I would like for it to switch to a new AP when it hears/sees an AP with better signal.
I’ve always wondered about this as well, although thinking about how it works I’m not sure thats possible. If the radio is associated it cannot scan at the same time, I think it would have to disconnect to decide if there was something else stronger… am I wrong ?
You can configure the access list to not allow stations with signal less than … also you can do the same in stations connect list. then you will not have to wait until signal goes to -90 and drops completely, but station will be dropped when it reaches the set threshold of for example -65. of course it will try to reconnect, but will choose the strongest AP
You don’t want to run the access points at the same frequency. You are creating interference that might make it roam slower.
Normally in an enterprise WLAN you have a wireless lan controller to handle layer 2 and layer 3 fast roaming. I’m not sure mikrotik has any option like this.
Well.. regardless of frequency (in our case we are limited to one freq for other reasons), anyone have any ideas how this might be done (or if it can be done) on Mikrotik? I know some of the enterprise systems claim to do it. Aruba, etc. I thought Mikrotik might have something…?
the only way i can see how this would work with 802.11 is to have a second wlan card thats in scan mode always watching for another AP to attach to, then script the first card to disconnect when there is a better one that fits your parameters. i believe the way these cards work is that once associated they cannot scan for anything else.
There are many ways to handle this issue.
All of them have draw backs.
As there are many applications for wireless from 100 clients at 15 miles per AP to 100 APs per client as 50 ft away I can only be generic in my application here. An idea of how many APs and at what spacing and the distance and number of clients can help you get a more specific answer. Also, if you share what client you are using that can be helpful. Will the client be guaranteed to always have an AP in range?

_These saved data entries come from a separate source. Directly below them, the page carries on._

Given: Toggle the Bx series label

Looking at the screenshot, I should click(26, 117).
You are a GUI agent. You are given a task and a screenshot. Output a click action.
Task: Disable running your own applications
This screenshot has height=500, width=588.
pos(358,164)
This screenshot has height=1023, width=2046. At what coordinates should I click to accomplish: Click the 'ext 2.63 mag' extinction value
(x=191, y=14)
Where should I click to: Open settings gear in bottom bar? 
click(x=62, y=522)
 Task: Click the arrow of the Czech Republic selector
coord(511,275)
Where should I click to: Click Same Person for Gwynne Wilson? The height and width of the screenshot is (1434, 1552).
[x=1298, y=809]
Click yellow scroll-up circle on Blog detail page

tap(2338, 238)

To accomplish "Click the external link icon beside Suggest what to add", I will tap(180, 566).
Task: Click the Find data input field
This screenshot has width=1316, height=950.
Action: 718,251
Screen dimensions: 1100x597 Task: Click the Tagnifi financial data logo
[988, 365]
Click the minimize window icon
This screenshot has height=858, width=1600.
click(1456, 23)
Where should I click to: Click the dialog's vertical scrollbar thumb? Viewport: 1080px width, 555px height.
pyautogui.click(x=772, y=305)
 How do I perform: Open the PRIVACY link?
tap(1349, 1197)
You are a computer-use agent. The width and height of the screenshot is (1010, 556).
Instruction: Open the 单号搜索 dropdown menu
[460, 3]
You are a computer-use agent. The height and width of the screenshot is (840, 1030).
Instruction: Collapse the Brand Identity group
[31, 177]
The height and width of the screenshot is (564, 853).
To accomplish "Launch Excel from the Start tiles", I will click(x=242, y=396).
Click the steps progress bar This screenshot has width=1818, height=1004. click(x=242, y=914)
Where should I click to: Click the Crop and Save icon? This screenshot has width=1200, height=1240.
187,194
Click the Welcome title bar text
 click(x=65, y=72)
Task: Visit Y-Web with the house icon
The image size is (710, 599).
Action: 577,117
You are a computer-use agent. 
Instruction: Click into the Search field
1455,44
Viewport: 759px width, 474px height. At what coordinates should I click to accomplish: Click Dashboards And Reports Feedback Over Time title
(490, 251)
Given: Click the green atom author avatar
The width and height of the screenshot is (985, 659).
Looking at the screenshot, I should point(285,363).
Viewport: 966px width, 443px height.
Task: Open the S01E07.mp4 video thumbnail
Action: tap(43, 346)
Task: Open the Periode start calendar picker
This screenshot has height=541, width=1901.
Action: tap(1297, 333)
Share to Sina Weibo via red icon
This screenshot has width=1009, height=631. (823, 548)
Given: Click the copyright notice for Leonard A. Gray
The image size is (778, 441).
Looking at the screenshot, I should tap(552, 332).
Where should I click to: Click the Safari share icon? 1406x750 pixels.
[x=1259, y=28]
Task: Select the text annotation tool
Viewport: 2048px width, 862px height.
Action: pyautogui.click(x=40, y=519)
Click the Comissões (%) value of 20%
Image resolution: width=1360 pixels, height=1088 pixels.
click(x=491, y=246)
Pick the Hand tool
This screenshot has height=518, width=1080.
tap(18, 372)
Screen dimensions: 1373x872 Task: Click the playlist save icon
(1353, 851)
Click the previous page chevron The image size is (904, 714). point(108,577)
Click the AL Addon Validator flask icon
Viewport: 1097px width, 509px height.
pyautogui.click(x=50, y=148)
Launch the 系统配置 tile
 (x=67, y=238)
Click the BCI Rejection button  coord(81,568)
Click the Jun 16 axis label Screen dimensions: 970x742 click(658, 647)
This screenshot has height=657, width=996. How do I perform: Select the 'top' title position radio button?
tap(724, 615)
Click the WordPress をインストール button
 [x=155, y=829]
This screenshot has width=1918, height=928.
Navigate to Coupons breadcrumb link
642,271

There are three families of methods commonly used here; threshold, server side scripting and client side scripting.
Threshold:
This method is described above and can include a second threshold for some clients (though I don’t think MT does). This is the roam threshold. Some clients expose this feature for just your need. You can also use the disconnect threshold to handle some of this.
Server side:
This method is very popular in many commercial complexes. It can very from a script that drops all clients with a signal below X every Y minutes to a system that watches the clients visibility, signal strength, and the APs load instructing the APs to drop and accept clients as needed. Cisco has a system that does this at a mere $30,000 a controller. You can mimic this behavior yourself but it will require a good deal of effort. This can be made easier if you can passively view other devices without braking your connections.
Client side:
This is much like the server side but simpler. It will depend on the client and how you wish to handle the issues but you can script it to roam if the data speed, signal strength, or corruption rates reach an undesired level and simply break the connection. The normal AP selection process ensues and an AP is chosen based on the normal criteria.